According to the first modification, it becomes possible to appropriately detect the individual stationary objects respectively, even in a case where there are a small number of measurement points on the surfaces of the plurality of stationary objects OBT1 and OBT2 having different sizes because these plurality of objects OBT1 and OBT2 are stationary in a distant place or the like.

Second Modification

In a case of using the LiDAR 5 of the time of flight (ToF) method, the speed information indicating the relative moving speed of every measurement point is not included in the point cloud data, unlike a case of the FMCW method. Hence, in a case where the LiDAR 5 adopts the ToF method, the following method may be used as the separation processing of separating the data into the moving point cloud data and the stationary point cloud data in the above-described step S20.

The separation unit 113 projects each measurement point on the XY plane so as to remove information in the height direction from the position information of each measurement point, based on the three-dimensional point cloud data of a plurality of frames that have been consecutively obtained, and converts the position information of each measurement point from three dimensions to two dimensions. That is, each measurement point corresponding to the point cloud data is projected on the XY plane, and the point cloud data is converted into two-dimensional data represented in the XY coordinate system.
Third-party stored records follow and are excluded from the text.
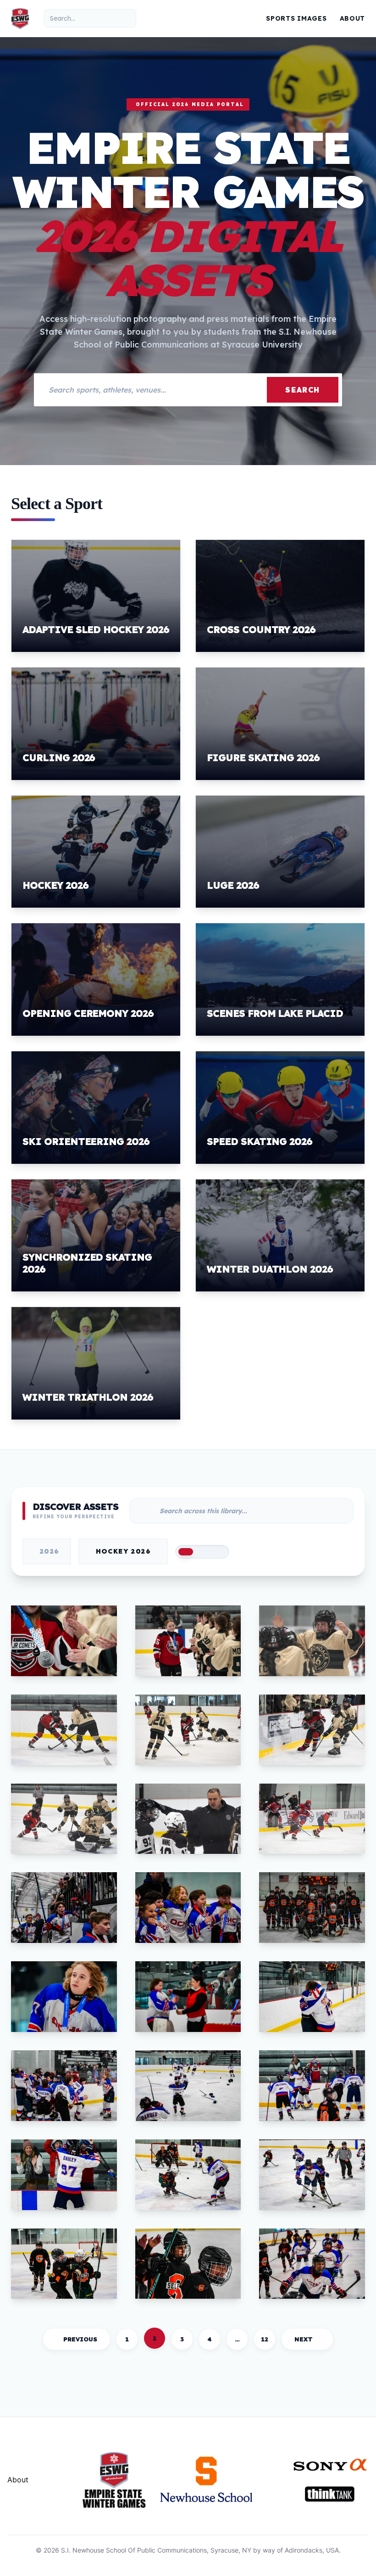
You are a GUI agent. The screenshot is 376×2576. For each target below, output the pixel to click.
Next (303, 2339)
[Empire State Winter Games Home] (20, 18)
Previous (80, 2339)
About (352, 18)
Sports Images (296, 18)
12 (264, 2339)
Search (302, 389)
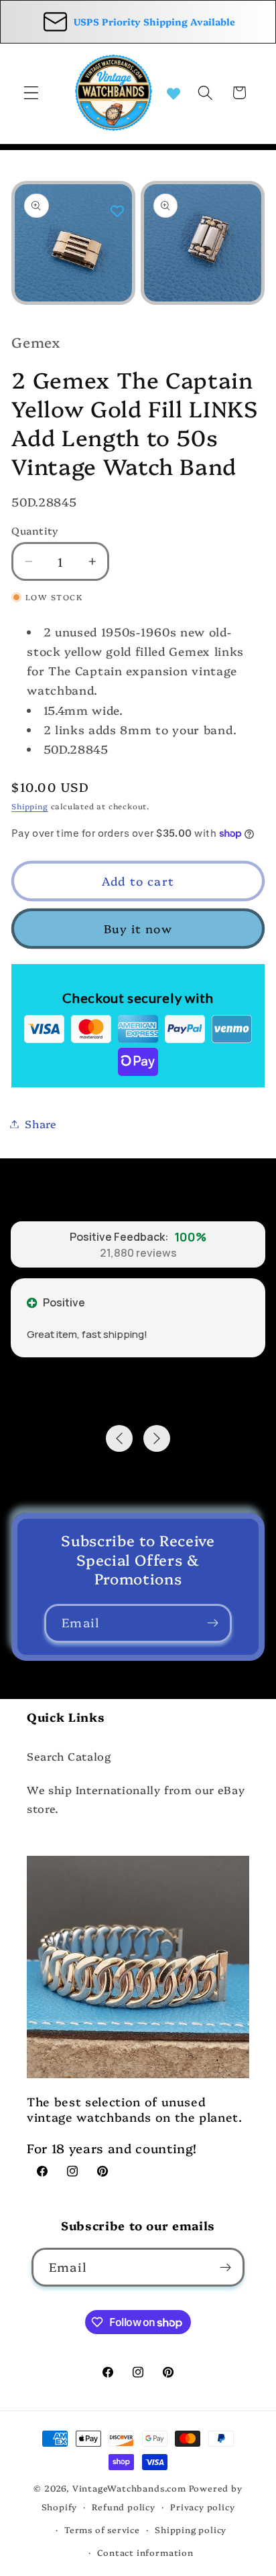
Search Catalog (69, 1756)
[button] (31, 93)
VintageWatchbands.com (129, 2488)
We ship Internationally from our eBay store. (136, 1798)
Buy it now (138, 928)
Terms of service (102, 2529)
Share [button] (40, 1123)
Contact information (145, 2552)
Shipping (29, 806)
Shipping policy (190, 2529)
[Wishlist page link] (173, 92)
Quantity (35, 530)
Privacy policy (202, 2506)
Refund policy (123, 2506)
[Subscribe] (213, 1623)
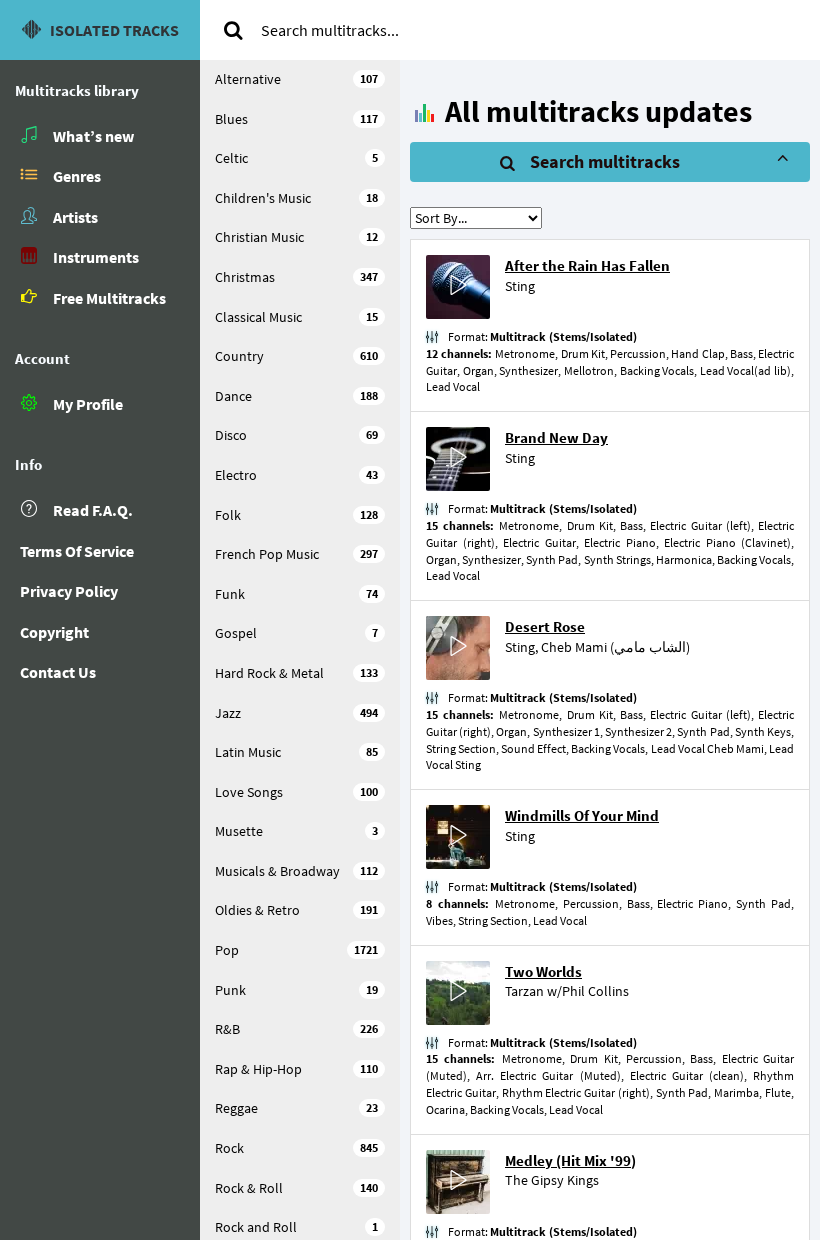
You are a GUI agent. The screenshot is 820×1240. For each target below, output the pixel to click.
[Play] (458, 287)
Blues (296, 119)
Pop (296, 950)
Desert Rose (545, 626)
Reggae (296, 1108)
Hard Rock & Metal (296, 673)
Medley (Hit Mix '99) (570, 1160)
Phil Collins (595, 991)
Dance (296, 396)
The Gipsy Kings (552, 1180)
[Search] (233, 30)
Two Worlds (543, 971)
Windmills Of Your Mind (582, 815)
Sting (520, 286)
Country (296, 356)
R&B (296, 1029)
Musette (296, 831)
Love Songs (296, 792)
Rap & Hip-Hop (296, 1069)
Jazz (296, 713)
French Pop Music (296, 554)
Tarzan (524, 991)
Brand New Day (556, 437)
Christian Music (296, 237)
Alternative (296, 79)
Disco (296, 435)
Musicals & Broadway (296, 871)
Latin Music (296, 752)
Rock (296, 1148)
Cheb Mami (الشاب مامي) (615, 647)
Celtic (296, 158)
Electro (296, 475)
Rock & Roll (296, 1188)
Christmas (296, 277)
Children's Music (296, 198)
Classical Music (296, 317)
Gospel (296, 633)
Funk (296, 594)
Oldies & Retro (296, 910)
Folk (296, 515)
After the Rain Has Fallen (587, 265)
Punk (296, 990)
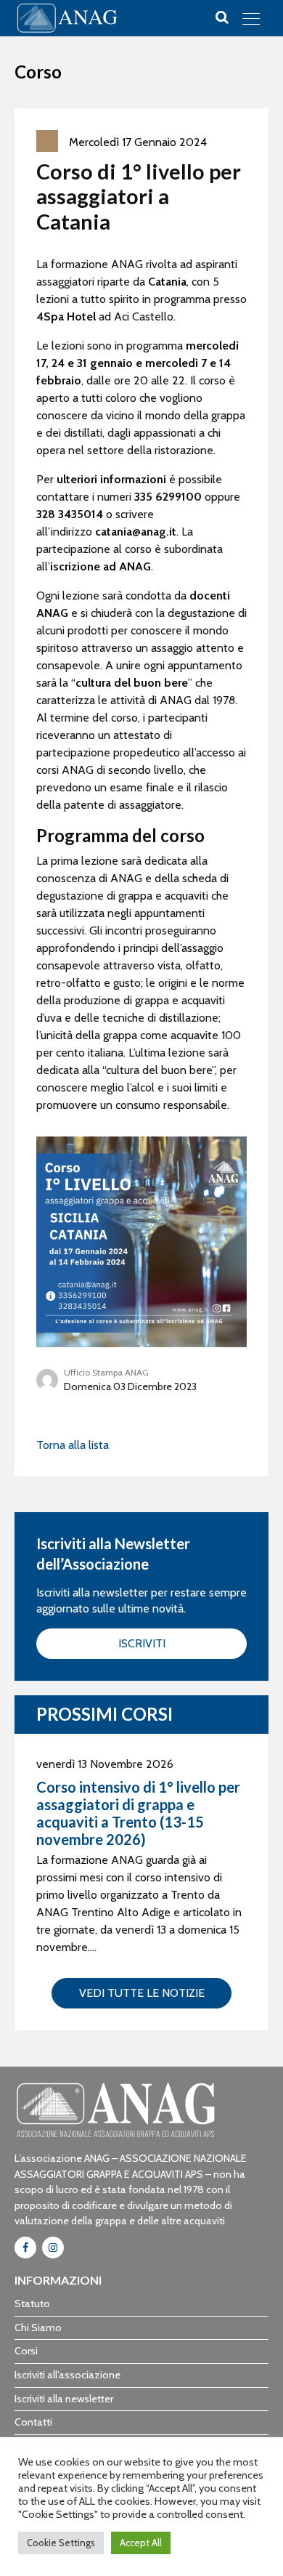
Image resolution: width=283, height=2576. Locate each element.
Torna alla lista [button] (72, 1445)
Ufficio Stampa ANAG (106, 1372)
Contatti (33, 2421)
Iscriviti (141, 1643)
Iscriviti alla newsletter (64, 2398)
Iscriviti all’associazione (67, 2374)
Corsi (26, 2350)
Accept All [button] (141, 2542)
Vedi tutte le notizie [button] (142, 1993)
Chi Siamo (38, 2327)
Next, offset processing is performed on the position of each measurement point that has been converted into the two-dimensional data, based on the traveling vector of the subject vehicle 101. In other words, the position on the XY plane corresponding to each of the measurement points of the plurality of frames that have been consecutively obtained is offset so as to align the relative coordinate position of the past frame with the above absolute coordinate position, in a case where the relative coordinate position of the most recent frame is set to be the absolute coordinate.

The positions of the measurement points on the XY plane after the offset processing overlap between the most recent frame and the past frame with regard to the measurement point on the stationary object (in other words, the deviation of the positions of the corresponding measurement points is in a state of falling within a predetermined distance between the most recent frame and the past frame), and do not overlap between the most recent frame and the past frame with regard to the measurement point on the moving object.

The separation unit 113 divides the point cloud data of the most recent frame into the moving point cloud data including the measurement points, the positions of which do not overlap the positions of the corresponding measurement points of the past frame, and the stationary point cloud data other than the moving point cloud data, on the XY plane after the offset processing. In this manner, also in a case where the LiDAR 5 adopts the ToF method, simple processing enables separation between the moving point cloud data and the stationary point cloud data.

The above embodiment can be combined as desired with one or more of the above modifications. The modifications can also be combined with one another.

According to the present invention, it becomes possible to appropriately detect a stationary object having a small number of measurement points because it is present in a distant place, for example.

Above, while the present invention has been described with reference to the preferred embodiments thereof, it will be understood, by those skilled in the art, that various changes and modifications may be made thereto without departing from the scope of the appended claims.